- [Pasaje dado]
----------------------------------------
22 de noviembre de 2011

La historia como una ceremonia de matices, que oscilan entre la claudicación y la esperanza.



En mayo del año 1499 Colón escribiría al rey Fernando el Católico que el fracaso de la colonia La Española era consecuencia de la codicia de los que habían ido a las Indias a enriquecerse. No pensaba entonces el Almirante que, apenas un año después, un enviado real -Francisco de Bobadilla- acabaría encadenándolo y embarcándolo, como a un vulgar condenado, con destino a España. Sin embargo, este nuevo gobernador enviado para arreglarlo todo, no conseguiría más que dividir y agravar aún más, a causa de su excesiva firmeza e intransigencia, los ánimos de los afines a Colón. Había que encontrar otro nuevo gobernador que fuese capaz de poner orden en los territorios descubiertos. En febrero del año 1502 un nuevo gobernador real, Nicolás de Ovando, partiría hacia La Española -actual Santo Domingo- desde la andaluza Sanlúcar de Barrameda. Con una flota de veintisiete naves, sería la primera gran expedición marítima enviada desde Europa jamás botada antes para surcar el temible Atlántico. Con 2.500 hombres y mujeres, entre colonos, frailes y artesanos, llevaría entre otras cosas frutos de morera para fabricar seda o algunos trozos de caña de azúcar para tratar de conseguir producirlos en las nuevas tierras.
----------------------------------------
- [Sección de datos]
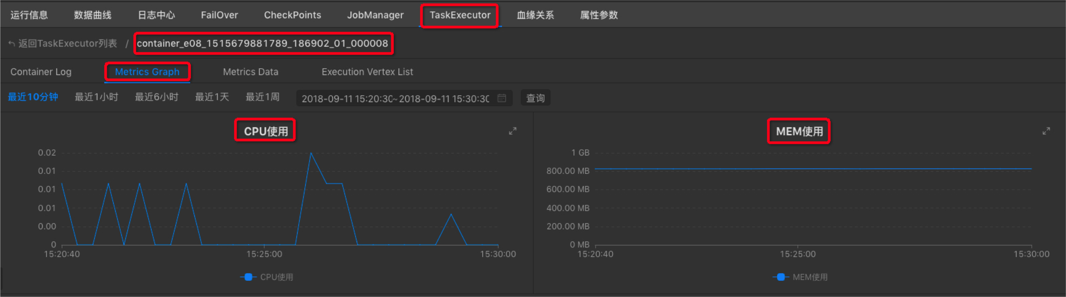Click the 查询 query button
1066x297 pixels.
click(535, 98)
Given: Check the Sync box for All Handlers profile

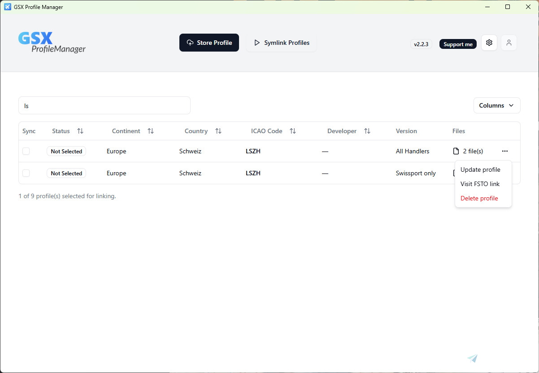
----------------------------------------
- [Tareas a realizar]
a: Según el pasaje sobre Colón y La Española, ¿por qué fue necesario buscar otro gobernador después de Francisco de Bobadilla? Responde en una a tres oraciones.
b: Prosigue el pasaje sobre Colón y La Española a partir de su última oración.

- [Respuestas]
a: Bobadilla había sido enviado para arreglarlo todo, pero por su excesiva firmeza e intransigencia solo consiguió dividir y agravar aún más los ánimos de los afines a Colón. Por eso había que encontrar un gobernador capaz de poner orden en los territorios descubiertos.

b:
Uno de los colonos que acompañaron a Nicolás de Ovando en aquel año de 1502 fue Diego Caballero de la Rosa (1484?-1560). Había entrado al servicio de un mercader genovés que comerciaba desde Sevilla con las Indias. Diego Caballero pertenecía a una familia de antiguos conversos -judíos convertidos al cristianismo- sevillanos. Su padre -Juan Caballero- sería perdonado en un auto de fe -representación de exculpación y retorno al seno de la Iglesia- celebrado en Sevilla en el año 1488. Cuando la población indígena de La Española disminuyera alarmantemente en el año 1514, los nuevos colonos se aventuraron a buscar mano de obra indígena -cuasi esclava- allá donde fuese. Así que Diego Caballero participaría entonces en una expedición que organizara su patrón, Jerónimo Grimaldi, para capturar indígenas en las islas de Curazao, unas islas cercanas a la costa venezolana del continente. Pocos años después conseguiría Diego hasta prosperar en las Indias occidentales. Incluso llegaría a ser secretario y contador -contable- de la Real Audiencia de Santo Domingo. Más tarde poseer un ingenio -hacienda- de azúcar, alcanzando luego hasta el cargo de regidor -alcalde- de la ciudad de Santo Domingo. Por fin, en el año 1547, obtendría el ansiado empleo de mariscal -alto funcionario militar- de la isla caribeña. Toda una extraordinaria y ventajosa carrera llevada en las Indias.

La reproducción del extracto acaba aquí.